Segment Open
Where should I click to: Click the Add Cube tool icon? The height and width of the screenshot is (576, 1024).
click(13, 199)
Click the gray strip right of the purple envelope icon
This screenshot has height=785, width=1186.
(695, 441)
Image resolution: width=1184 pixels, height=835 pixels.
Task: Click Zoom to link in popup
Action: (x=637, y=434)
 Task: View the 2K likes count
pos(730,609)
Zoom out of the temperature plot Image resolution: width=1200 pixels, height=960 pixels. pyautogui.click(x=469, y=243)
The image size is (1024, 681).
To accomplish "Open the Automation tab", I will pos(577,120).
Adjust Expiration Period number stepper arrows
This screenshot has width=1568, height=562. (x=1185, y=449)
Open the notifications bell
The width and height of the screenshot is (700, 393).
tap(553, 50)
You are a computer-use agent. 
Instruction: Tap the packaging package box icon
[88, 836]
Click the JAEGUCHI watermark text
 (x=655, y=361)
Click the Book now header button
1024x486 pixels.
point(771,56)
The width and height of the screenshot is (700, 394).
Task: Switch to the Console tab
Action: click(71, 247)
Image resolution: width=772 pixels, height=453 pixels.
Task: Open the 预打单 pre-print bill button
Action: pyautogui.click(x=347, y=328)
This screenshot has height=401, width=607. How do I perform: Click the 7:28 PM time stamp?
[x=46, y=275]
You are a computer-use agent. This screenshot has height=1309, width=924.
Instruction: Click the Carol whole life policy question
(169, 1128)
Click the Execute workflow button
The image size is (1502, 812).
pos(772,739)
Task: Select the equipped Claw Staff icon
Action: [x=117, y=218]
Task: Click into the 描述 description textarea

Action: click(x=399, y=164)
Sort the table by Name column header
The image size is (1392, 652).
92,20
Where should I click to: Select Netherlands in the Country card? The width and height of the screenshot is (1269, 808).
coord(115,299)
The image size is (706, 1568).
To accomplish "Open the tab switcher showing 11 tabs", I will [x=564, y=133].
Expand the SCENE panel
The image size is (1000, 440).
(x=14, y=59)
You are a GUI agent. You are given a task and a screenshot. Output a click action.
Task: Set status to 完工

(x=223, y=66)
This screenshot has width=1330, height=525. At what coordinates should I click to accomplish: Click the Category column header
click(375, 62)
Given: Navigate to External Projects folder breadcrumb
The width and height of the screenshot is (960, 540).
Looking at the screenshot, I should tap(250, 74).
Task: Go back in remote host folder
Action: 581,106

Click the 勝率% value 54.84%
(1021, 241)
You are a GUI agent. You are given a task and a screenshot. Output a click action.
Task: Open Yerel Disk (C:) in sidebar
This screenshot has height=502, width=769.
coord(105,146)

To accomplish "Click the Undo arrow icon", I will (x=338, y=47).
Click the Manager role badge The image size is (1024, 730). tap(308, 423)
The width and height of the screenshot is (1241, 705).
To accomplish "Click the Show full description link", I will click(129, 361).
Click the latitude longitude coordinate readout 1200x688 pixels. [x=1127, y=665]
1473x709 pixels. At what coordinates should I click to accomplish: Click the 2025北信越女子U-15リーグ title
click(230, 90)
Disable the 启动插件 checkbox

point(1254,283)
Segment Closed
_Assigned task_. All of the records above should be transcribed exactly.

_Answer below_.
Where should I click to: Click the Add Cube tool icon? The height and width of the screenshot is (576, 1024).
click(13, 199)
Click the gray strip right of the purple envelope icon
This screenshot has height=785, width=1186.
(695, 441)
Image resolution: width=1184 pixels, height=835 pixels.
Task: Click Zoom to link in popup
Action: (x=637, y=434)
 Task: View the 2K likes count
pos(730,609)
Zoom out of the temperature plot Image resolution: width=1200 pixels, height=960 pixels. pyautogui.click(x=469, y=243)
The image size is (1024, 681).
To accomplish "Open the Automation tab", I will pos(577,120).
Adjust Expiration Period number stepper arrows
This screenshot has width=1568, height=562. (x=1185, y=449)
Open the notifications bell
The width and height of the screenshot is (700, 393).
tap(553, 50)
You are a computer-use agent. 
Instruction: Tap the packaging package box icon
[88, 836]
Click the JAEGUCHI watermark text
 (x=655, y=361)
Click the Book now header button
1024x486 pixels.
point(771,56)
The width and height of the screenshot is (700, 394).
Task: Switch to the Console tab
Action: click(71, 247)
Image resolution: width=772 pixels, height=453 pixels.
Task: Open the 预打单 pre-print bill button
Action: pyautogui.click(x=347, y=328)
This screenshot has height=401, width=607. How do I perform: Click the 7:28 PM time stamp?
[x=46, y=275]
You are a computer-use agent. This screenshot has height=1309, width=924.
Instruction: Click the Carol whole life policy question
(169, 1128)
Click the Execute workflow button
The image size is (1502, 812).
pos(772,739)
Task: Select the equipped Claw Staff icon
Action: [x=117, y=218]
Task: Click into the 描述 description textarea

Action: click(x=399, y=164)
Sort the table by Name column header
The image size is (1392, 652).
92,20
Where should I click to: Select Netherlands in the Country card? The width and height of the screenshot is (1269, 808).
coord(115,299)
The image size is (706, 1568).
To accomplish "Open the tab switcher showing 11 tabs", I will [x=564, y=133].
Expand the SCENE panel
The image size is (1000, 440).
(x=14, y=59)
You are a GUI agent. You are given a task and a screenshot. Output a click action.
Task: Set status to 完工

(x=223, y=66)
This screenshot has width=1330, height=525. At what coordinates should I click to accomplish: Click the Category column header
click(375, 62)
Given: Navigate to External Projects folder breadcrumb
The width and height of the screenshot is (960, 540).
Looking at the screenshot, I should tap(250, 74).
Task: Go back in remote host folder
Action: 581,106

Click the 勝率% value 54.84%
(1021, 241)
You are a GUI agent. You are given a task and a screenshot. Output a click action.
Task: Open Yerel Disk (C:) in sidebar
This screenshot has height=502, width=769.
coord(105,146)

To accomplish "Click the Undo arrow icon", I will (x=338, y=47).
Click the Manager role badge The image size is (1024, 730). tap(308, 423)
The width and height of the screenshot is (1241, 705).
To accomplish "Click the Show full description link", I will click(129, 361).
Click the latitude longitude coordinate readout 1200x688 pixels. [x=1127, y=665]
1473x709 pixels. At what coordinates should I click to accomplish: Click the 2025北信越女子U-15リーグ title
click(230, 90)
Disable the 启动插件 checkbox

point(1254,283)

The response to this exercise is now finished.